Uma delas, o PLS 144/2010, tenta ajustar as dimensões da reserva legal à realidade no campo, o que pode ocasionar a perda de áreas de floresta no país. Em propriedades na Amazônia Legal, por exemplo, onde a legislação atual prevê reserva legal equivalente a 80% da área da terra, o projeto propõe que essa reserva possa ser de apenas 25%, quando a posse tiver ocorrido pela primeira vez até 14 de setembro de 1965.
Essa proposta, na realidade, busca uma solução para um impasse existente há anos no meio rural. Por muito tempo, homens do campo foram incentivados a desmatarem suas terras para terem o direito de permanecer na propriedade. Mas, ainda que busque modificar distorções, o projeto traz pontos anacrônicos como a anistia total e irrestrita a desmatamentos ilegais, sem especificar critérios.

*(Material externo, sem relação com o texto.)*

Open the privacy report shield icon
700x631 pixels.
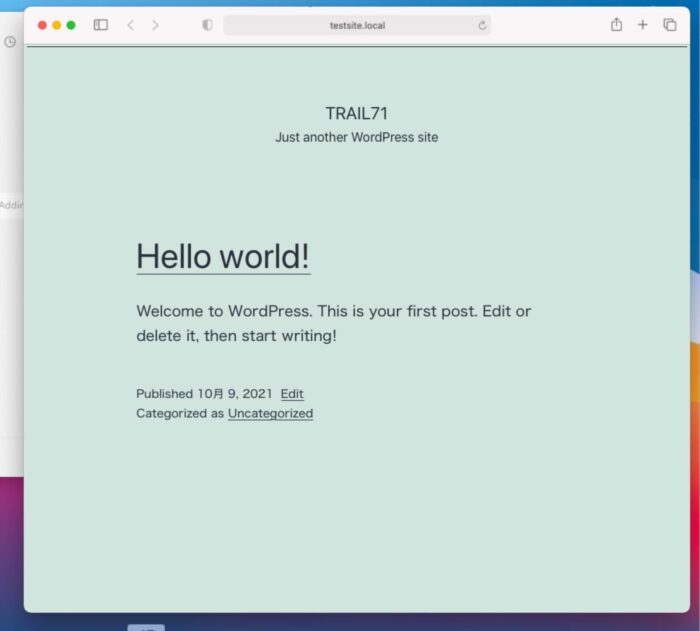tap(207, 25)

Outra proposta também polêmica, o PDL 2007/2008, suspende os efeitos do decreto de crimes ambientais (Decreto 6.514/2008), que torna mais rigorosas as punições para aqueles que desmatarem, que traficarem animais, que depredarem patrimônio cultral ou cometerem outros crimes contra o meio ambiente. O projeto torna inválido o processo administrativo federal para apuração dessas infrações ambientais, previsto no decreto.

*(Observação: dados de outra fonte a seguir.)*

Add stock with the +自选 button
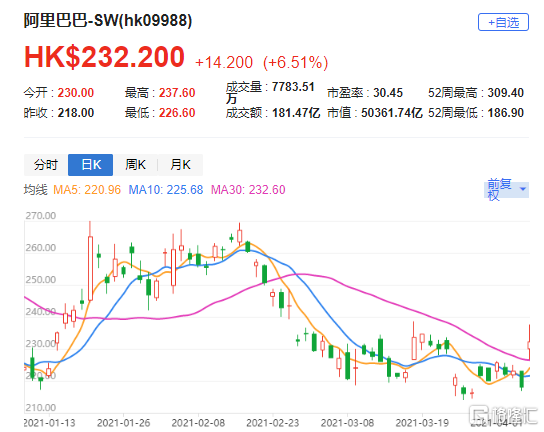pos(503,22)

Também questionável é o projeto de lei que retira do Código Florestal (Lei 4.771/65) a prerrogativa de delimitar os limites de áreas de preservação permanente em municípios. O PL 107/2009 propõe que a delimitação de APPs em zonas urbanas passa a ser regida pelos planos diretores de leis de uso do solo dos respectivos municípios. Na prática, a proposta possibilita diminuir áreas de preservação, o que pode trazer consequências.
Anistiar multas por desmatamento ilegal, tornar menos rigorosa a legislação ambiental e abrir brechas para reduzir áreas de preservação em municípios seriam respostas coerentes do Congresso aos desastres ambientais que todos os anos assolam o país? Projetos como esses sinalizam descompasso com políticas de prevenção de tragédias ou vale mesmo o argumento de que são simples adequação das normas à realidade?

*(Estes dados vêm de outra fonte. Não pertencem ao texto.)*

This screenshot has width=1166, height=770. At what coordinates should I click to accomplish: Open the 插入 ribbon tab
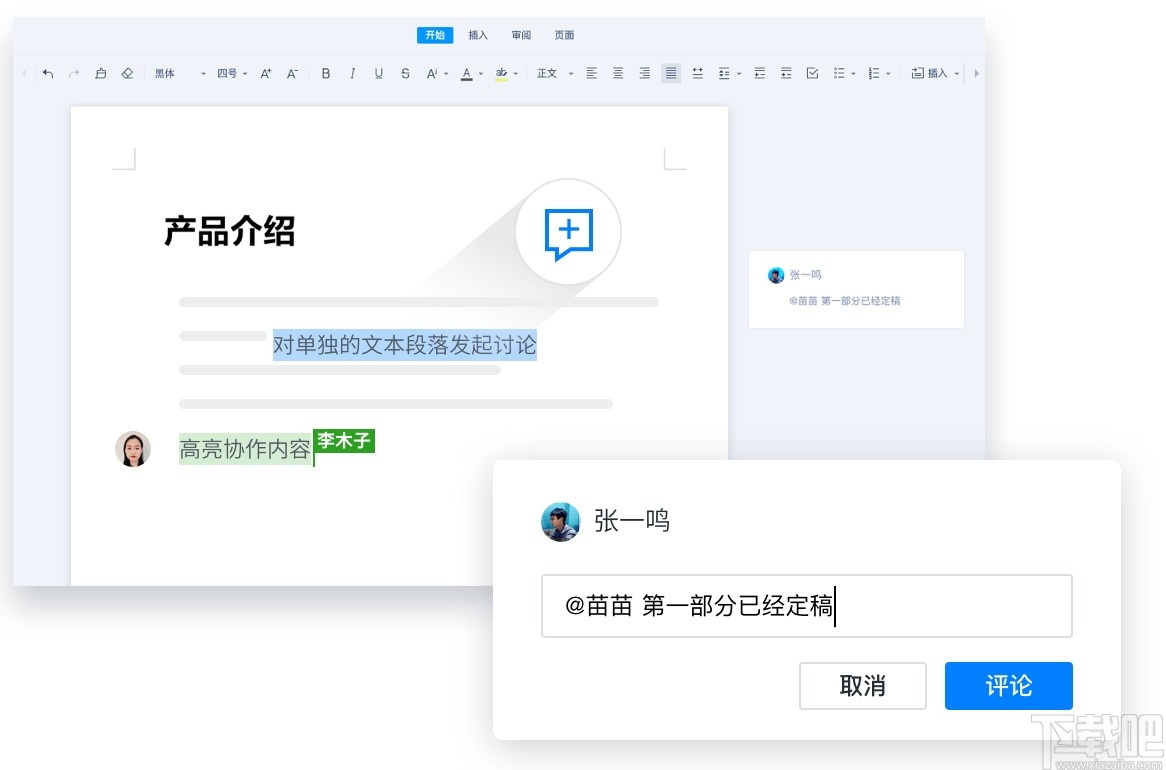[x=477, y=34]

Nas últimas semanas, diversas análises e constatações têm sido feitas a respeito da relação das tragédias na região Sudeste do país com a legislação ambiental brasileira. As leis que regem o meio ambiente no Brasil são consideradas as mais rigorosas do mundo, mas, apesar disso, o país – por histórico comportamento de descumprimento de leis e por incapacidade dos gestores de efetivarem as normas – não tem tornado concretas as medidas de prevenção previstas na legislação ambiental brasileira.
Mudar essa legislação para adequá-la à realidade seria uma medida coerente do Congresso? Será mesmo que a resposta que deputados e senadores devem dar à sociedade é tornar menos rígidas as normas ambientais, diante da constatação de que elas não são cumpridas? Ou o fato de adequar as leis à realidade é uma decisão necessária para reduzir distorções existentes no sistema legal brasileiro? O Congresso Nacional precisa aprofundar esse debate e a sociedade tem pressa.